- [Document]
================================
19. The game board of claim 18 further comprising exactly 169 said hexagonal spaces, each of said edge rows including eight of said spaces adjacent to one another such that a first space and an eighth space of said edge rows are shared with adjacent edge rows, each of said spaces having one of three distinctly different space indicia, and said spaces being arranged such that no two adjacent spaces have the same said space indicia.
20. The game board of claim 19, wherein said space indicia are visually distinct colors.
21. The game board of claim 17 further comprising exactly 169 said hexagonal spaces, each of said edge rows including eight of said spaces adjacent to one another such that a first space and an eighth space of said edge rows are shared with adjacent edge rows, each of said spaces having one of three distinctly different space indicia, and said spaces being arranged such that no two adjacent spaces have the same said space indicia.
22. The game board of claim 21, wherein said space indicia are visually distinct colors.
================================
- [Information shown]
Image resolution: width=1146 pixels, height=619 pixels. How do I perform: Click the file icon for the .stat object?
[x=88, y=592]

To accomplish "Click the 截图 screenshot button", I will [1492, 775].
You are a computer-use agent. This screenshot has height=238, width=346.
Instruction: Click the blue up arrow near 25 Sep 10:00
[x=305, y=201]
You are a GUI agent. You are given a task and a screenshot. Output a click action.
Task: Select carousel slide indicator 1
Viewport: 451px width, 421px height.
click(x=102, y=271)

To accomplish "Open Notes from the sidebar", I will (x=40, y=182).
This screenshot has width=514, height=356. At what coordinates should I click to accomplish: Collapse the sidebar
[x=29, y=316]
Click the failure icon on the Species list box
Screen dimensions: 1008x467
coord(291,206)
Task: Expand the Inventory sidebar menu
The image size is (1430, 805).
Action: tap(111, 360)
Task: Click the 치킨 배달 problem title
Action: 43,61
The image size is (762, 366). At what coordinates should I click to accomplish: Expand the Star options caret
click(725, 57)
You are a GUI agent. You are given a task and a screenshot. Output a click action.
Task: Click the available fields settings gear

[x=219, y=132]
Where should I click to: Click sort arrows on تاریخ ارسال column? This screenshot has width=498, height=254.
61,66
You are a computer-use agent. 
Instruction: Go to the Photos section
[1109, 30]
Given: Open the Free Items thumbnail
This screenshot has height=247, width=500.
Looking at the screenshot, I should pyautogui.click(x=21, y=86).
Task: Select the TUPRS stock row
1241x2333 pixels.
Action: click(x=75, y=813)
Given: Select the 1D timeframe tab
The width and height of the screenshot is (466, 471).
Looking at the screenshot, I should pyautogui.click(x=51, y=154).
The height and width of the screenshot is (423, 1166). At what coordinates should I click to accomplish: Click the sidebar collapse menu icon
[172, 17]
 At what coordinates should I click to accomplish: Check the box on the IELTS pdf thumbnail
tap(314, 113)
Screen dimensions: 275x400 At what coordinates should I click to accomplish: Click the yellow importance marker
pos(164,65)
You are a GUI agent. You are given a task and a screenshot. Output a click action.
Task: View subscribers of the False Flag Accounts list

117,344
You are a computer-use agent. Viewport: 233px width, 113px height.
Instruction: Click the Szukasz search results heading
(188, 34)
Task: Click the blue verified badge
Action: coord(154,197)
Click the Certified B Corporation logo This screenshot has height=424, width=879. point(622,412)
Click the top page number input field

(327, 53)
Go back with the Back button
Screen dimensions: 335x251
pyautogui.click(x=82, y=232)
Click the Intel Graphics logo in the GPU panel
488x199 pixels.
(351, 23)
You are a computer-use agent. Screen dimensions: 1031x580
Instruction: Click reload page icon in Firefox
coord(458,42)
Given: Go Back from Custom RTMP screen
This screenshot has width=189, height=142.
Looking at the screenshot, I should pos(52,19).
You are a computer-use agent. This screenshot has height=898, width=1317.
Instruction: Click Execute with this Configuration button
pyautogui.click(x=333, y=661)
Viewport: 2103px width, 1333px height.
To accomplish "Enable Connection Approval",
================================
- [Directives]
1. Convert the records, starting with their first line and going on through the line with "[x=305, y=201]", into a JSON list of strings with one string per line and blank lines omitted.
2. Continue the game board claims from the point where they stop.
The records bear no relation to the game board claims.

- [The results]
1.
[
  "Image resolution: width=1146 pixels, height=619 pixels. How do I perform: Click the file icon for the .stat object?",
  "[x=88, y=592]",
  "To accomplish \"Click the 截图 screenshot button\", I will [1492, 775].",
  "You are a computer-use agent. This screenshot has height=238, width=346.",
  "Instruction: Click the blue up arrow near 25 Sep 10:00",
  "[x=305, y=201]"
]

2.
23. The game board of claim 15 further comprising exactly 169 said hexagonal spaces, each of said edge rows including eight of said spaces adjacent to one another such that a first space and an eighth space of said edge rows are shared with adjacent edge rows, each of said spaces having one of three distinctly different space indicia, and said spaces being arranged such that no two adjacent spaces have the same said space indicia.
24. The game board of claim 23, wherein said space indicia are visually distinct colors.
Description
BACKGROUND OF THE INVENTION

This invention relates to the art of chess games and, more particularly, to an improved three player chess game in which the pieces of each set of game pieces are initially positioned adjacent to a different side of a game board having hexagonal spaces and six sides.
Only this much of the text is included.